How to Unblock an Air Compressor
An air compressor is a useful piece of equipment with many different uses. Air compressors can operate pneumatic tools, inflate air bladders, or clear plumbing lines. However, like any piece of equipment, the air compressor requires regular maintenance. Blockages can impede the flow of air or cause the compressor to stop functioning entirely. Luckily, most air compressor blockages can be fixed easily. Generally, you will only need to clean or replace one or two simple parts.
Step 1 – Determine Failure Mode
The manner in which the air compressor failed reveals valuable hints about the source of the problem. If the compressor suddenly shut off, it may have overheated and tripped a safety switch. This problem can be. However, if the only problem is inadequate airflow, there might be a blockage in the check valve. You can verify that this is the problem by inspecting the compressor’s pressure switch. This will leak air of the check valve is clogged. If there are no obvious signs of a leak, coat the area with soapy water. If air is leaking out, bubbles will form.
Step 2 – Replace Air Filter
If the compressor shut off because of overheating, check the air filter cartridge first. Replace or wash the filter regularly according to the manufacturer’s specifications.
Step 3 – Clean Motor Fan
If replacing the filter does not help, or if the filter is not blocked, there may be a blockage on the motor fan. Disassemble the outer housing to expose the motor fan. If there is dust or debris preventing the fan from turning, clean it off. Power up the compressor to see if the fan turns. If it does not, even when clear of blockages, you may need to replace it entirely.

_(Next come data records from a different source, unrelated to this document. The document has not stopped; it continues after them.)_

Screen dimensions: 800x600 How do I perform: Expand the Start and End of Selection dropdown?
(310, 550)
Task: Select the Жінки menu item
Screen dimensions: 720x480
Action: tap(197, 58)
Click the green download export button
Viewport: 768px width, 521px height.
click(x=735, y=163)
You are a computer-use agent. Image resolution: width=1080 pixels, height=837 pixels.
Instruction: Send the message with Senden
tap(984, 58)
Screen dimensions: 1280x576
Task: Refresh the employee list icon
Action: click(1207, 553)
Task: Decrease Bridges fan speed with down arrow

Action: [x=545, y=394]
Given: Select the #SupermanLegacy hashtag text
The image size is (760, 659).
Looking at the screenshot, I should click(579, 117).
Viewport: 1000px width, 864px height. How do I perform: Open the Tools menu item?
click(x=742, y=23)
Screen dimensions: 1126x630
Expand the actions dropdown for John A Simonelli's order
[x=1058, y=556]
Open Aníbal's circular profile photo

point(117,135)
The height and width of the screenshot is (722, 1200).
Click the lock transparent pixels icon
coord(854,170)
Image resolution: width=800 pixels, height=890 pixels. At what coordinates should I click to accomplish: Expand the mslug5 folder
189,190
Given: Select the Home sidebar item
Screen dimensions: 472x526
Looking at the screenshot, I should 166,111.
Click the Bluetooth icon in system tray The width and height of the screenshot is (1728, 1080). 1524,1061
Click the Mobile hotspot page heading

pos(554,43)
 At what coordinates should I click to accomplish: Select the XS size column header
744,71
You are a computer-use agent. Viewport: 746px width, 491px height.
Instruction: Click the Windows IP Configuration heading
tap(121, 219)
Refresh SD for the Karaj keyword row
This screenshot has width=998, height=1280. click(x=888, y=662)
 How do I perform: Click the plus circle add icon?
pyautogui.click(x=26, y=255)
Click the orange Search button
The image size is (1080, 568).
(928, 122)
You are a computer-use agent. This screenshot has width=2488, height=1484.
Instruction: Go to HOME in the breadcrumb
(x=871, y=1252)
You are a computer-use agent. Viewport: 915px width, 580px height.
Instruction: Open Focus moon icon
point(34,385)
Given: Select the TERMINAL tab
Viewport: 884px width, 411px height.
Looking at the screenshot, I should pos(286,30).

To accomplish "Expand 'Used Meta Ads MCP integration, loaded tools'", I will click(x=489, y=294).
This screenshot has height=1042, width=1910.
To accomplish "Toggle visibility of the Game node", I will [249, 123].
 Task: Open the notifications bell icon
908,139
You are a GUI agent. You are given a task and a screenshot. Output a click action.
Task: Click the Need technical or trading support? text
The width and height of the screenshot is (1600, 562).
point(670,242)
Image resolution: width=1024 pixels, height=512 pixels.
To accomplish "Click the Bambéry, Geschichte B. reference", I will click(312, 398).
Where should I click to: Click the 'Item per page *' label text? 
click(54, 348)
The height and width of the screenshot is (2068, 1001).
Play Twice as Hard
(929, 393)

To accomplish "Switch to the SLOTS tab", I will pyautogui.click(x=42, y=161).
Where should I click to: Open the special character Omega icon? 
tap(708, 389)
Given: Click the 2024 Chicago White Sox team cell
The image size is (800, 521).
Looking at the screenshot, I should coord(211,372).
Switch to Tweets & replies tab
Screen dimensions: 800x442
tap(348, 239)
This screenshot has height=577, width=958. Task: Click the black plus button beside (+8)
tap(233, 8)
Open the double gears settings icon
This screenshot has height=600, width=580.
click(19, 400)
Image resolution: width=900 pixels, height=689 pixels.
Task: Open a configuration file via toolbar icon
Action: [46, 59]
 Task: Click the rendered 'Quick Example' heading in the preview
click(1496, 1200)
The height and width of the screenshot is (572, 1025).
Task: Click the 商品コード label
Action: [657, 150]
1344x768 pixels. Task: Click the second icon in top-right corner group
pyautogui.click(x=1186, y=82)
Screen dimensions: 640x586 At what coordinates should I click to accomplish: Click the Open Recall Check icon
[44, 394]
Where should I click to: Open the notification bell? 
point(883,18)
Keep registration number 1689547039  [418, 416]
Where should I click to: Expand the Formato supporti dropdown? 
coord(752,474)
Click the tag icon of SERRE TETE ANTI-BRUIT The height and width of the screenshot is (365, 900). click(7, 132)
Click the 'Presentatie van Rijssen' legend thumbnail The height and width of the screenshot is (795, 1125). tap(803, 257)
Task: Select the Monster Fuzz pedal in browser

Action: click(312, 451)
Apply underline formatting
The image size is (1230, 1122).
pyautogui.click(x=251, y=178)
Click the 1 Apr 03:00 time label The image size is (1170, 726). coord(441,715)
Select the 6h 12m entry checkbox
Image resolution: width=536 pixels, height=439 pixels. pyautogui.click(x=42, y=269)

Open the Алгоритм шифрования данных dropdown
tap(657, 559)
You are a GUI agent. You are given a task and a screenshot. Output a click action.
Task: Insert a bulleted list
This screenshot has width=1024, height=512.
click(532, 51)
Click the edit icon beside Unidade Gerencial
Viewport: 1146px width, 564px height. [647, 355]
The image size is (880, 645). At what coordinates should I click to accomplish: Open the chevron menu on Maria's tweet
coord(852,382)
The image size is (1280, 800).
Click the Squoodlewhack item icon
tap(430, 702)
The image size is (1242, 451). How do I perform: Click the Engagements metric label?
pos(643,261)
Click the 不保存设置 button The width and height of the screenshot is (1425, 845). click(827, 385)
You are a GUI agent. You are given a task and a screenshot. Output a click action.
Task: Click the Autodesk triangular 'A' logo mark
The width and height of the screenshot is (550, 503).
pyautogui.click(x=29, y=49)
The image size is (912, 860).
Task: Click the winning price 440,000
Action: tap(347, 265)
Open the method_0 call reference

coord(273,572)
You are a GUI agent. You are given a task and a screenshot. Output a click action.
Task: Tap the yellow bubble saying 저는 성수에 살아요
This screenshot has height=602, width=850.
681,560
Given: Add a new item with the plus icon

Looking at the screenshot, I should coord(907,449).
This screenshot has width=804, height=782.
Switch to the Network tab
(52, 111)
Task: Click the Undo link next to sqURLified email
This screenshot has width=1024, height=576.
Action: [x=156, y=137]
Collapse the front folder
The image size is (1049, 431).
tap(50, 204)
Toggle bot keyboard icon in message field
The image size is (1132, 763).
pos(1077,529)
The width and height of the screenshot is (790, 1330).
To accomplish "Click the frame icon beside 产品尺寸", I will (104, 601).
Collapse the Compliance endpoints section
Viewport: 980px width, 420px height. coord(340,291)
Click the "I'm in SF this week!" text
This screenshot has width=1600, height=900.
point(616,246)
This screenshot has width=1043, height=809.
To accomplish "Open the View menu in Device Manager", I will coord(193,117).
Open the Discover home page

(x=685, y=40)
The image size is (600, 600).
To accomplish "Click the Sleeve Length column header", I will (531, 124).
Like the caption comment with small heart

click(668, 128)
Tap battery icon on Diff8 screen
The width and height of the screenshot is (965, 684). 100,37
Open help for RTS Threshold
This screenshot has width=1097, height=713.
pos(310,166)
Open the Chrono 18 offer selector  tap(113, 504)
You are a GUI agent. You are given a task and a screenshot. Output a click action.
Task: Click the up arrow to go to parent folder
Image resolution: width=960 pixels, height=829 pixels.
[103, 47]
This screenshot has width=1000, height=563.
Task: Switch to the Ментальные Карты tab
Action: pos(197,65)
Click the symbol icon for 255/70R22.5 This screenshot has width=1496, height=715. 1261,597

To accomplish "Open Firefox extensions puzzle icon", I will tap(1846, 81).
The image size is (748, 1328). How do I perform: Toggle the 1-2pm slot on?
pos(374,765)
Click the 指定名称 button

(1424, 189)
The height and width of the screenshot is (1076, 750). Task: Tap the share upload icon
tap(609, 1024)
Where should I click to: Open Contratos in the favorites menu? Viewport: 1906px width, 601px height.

Step 4 – Clean Check Valve
If the problem is a blockage at the check valve, or non-release valve (NRV), clean it or replace it. The check valve resembles two brass nuts. Its function is to prevent backflows of air. Depending on the specific model, it might be threaded on the inside at both ends, on the outside at both ends, or inside at one end and outside at the other. It will be located before the pressure switch and pressure gauge. The unloader line may also originate here. Disconnect the supply hose from the compressor and remove the check valve. Clean it thoroughly using a wire brush or pipe cleaner, warm water, and a solvent solution. If there is still pressure in the air tank, use compressed air to blow the valve dry. If you are unable to unclog the valve, you can replace it entirely. Check the manufacturer’s specifications to find the correct replacement part. New check valves can cost $20 to $50.
Step 5 – Test Compressor
Reassemble the compressor and attempt to operate it. If these repairs have not worked, then blockage may not be the problem.